- [ENTRIES SHOWN]:
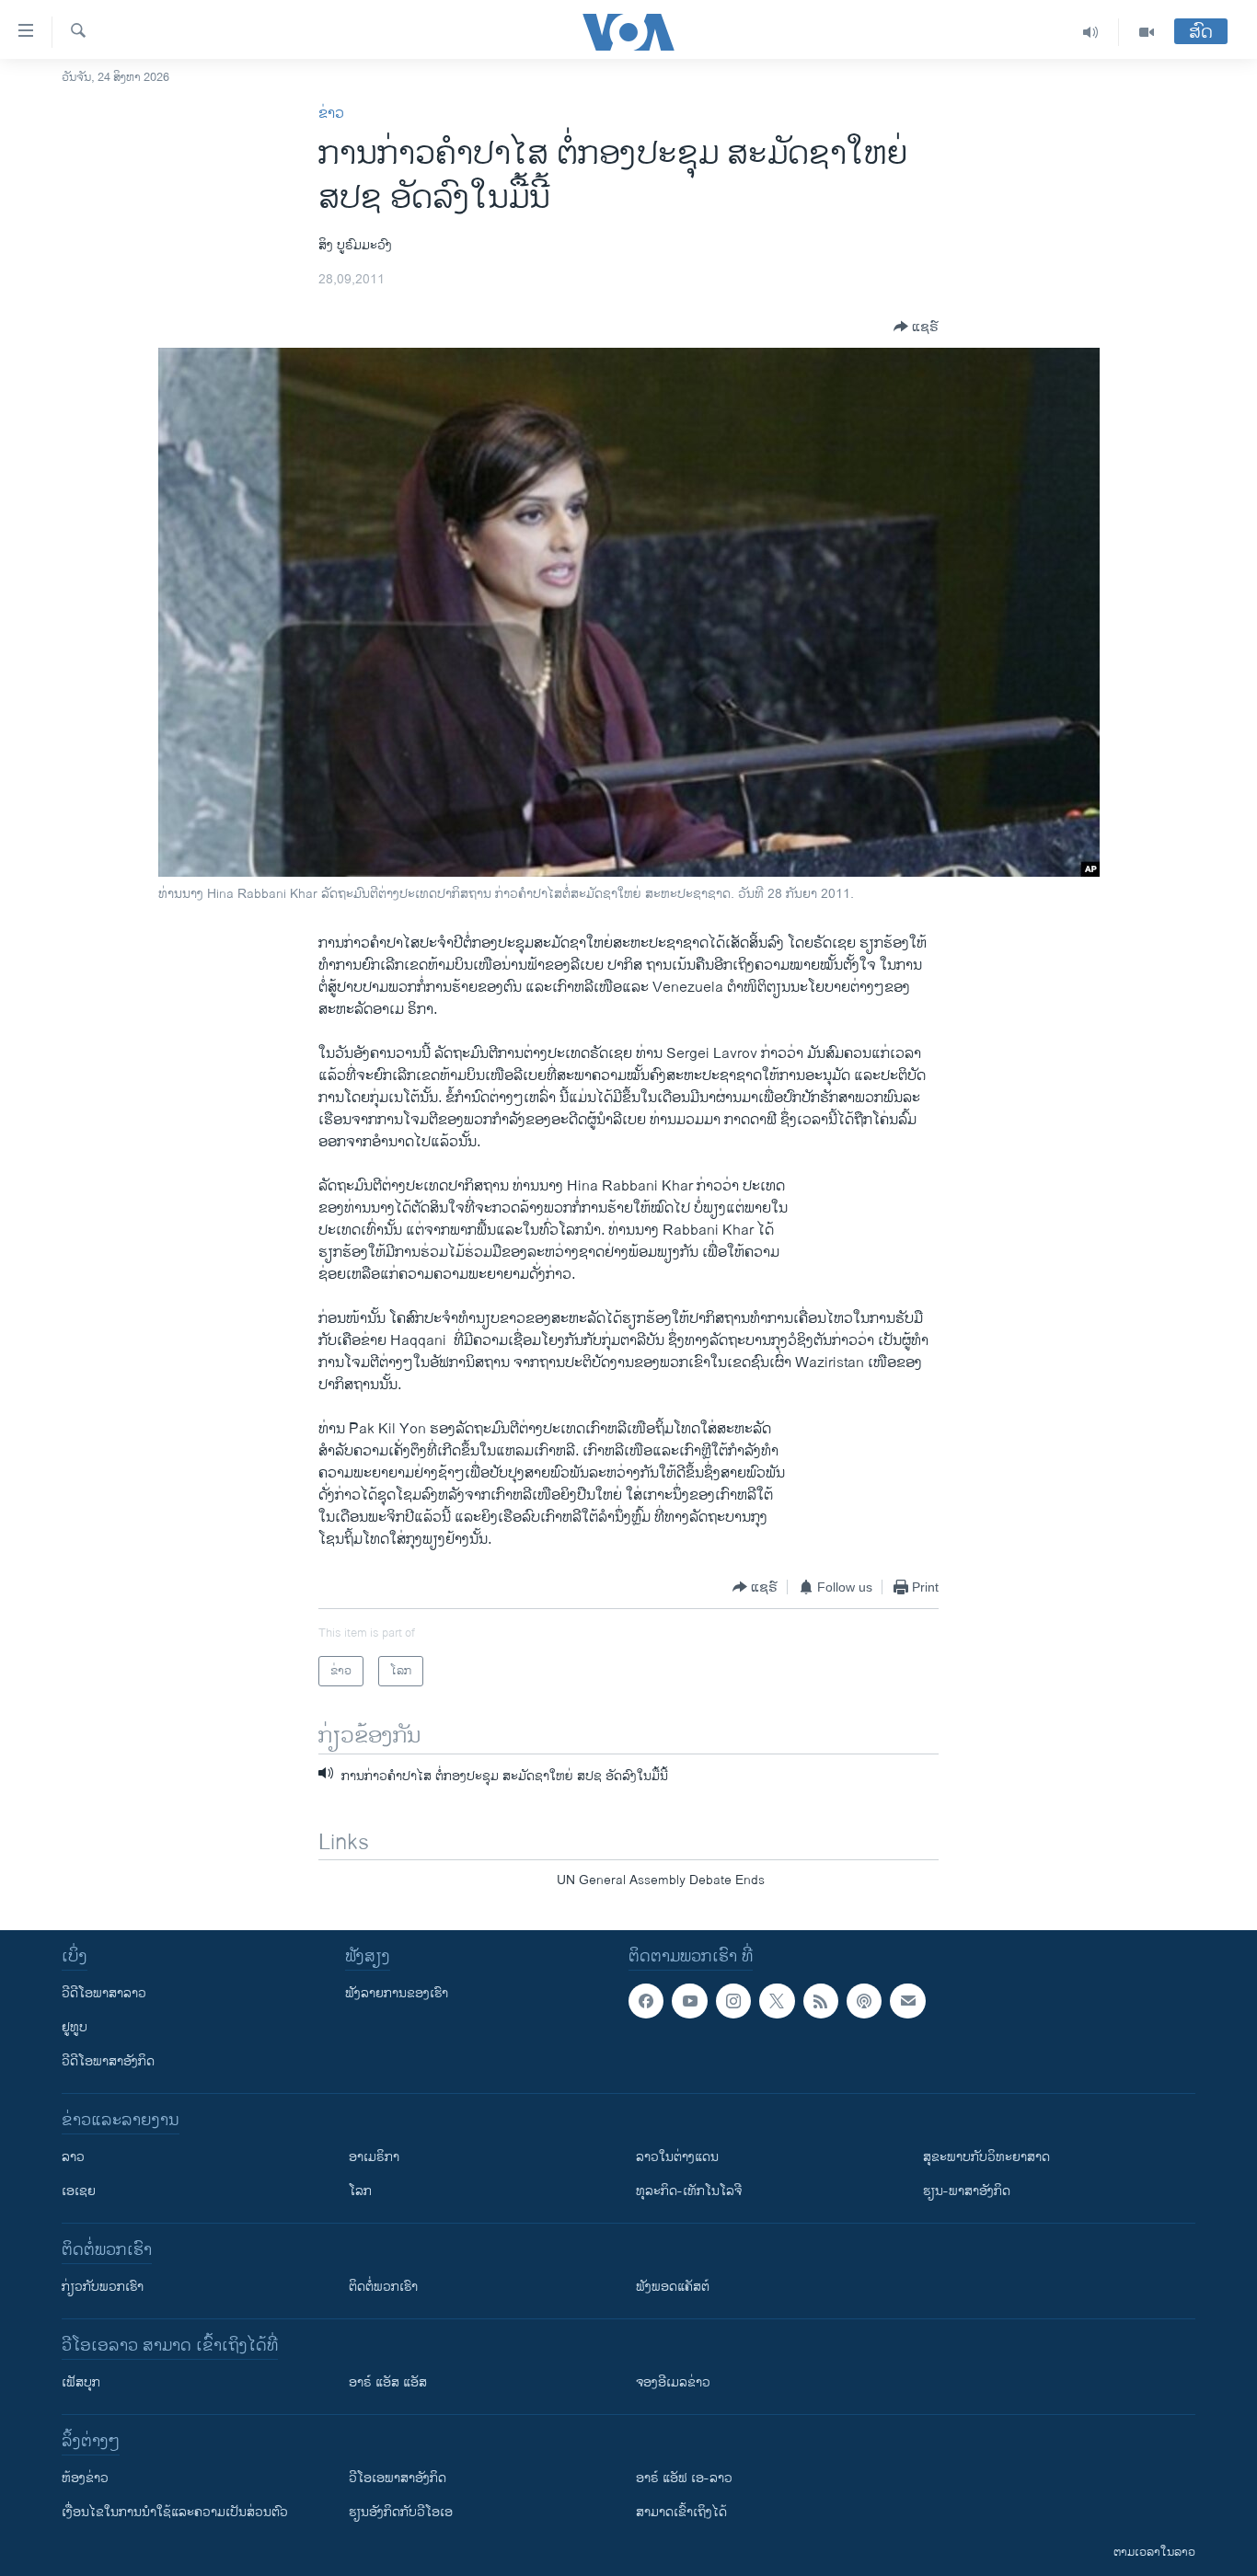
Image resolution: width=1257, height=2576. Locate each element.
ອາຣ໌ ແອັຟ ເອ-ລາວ (684, 2478)
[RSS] (820, 2001)
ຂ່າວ (331, 113)
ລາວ (73, 2157)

- [ABOUT THIS TASK]:
Repeat the data above exactly, leaving out any pictures it holds.

- [PROBLEM SOLUTION]:
Image resolution: width=1257, height=2576. Locate each element.
ອາຣ໌ ແອັຟ ເອ-ລາວ (684, 2478)
[RSS] (820, 2001)
ຂ່າວ (331, 113)
ລາວ (73, 2157)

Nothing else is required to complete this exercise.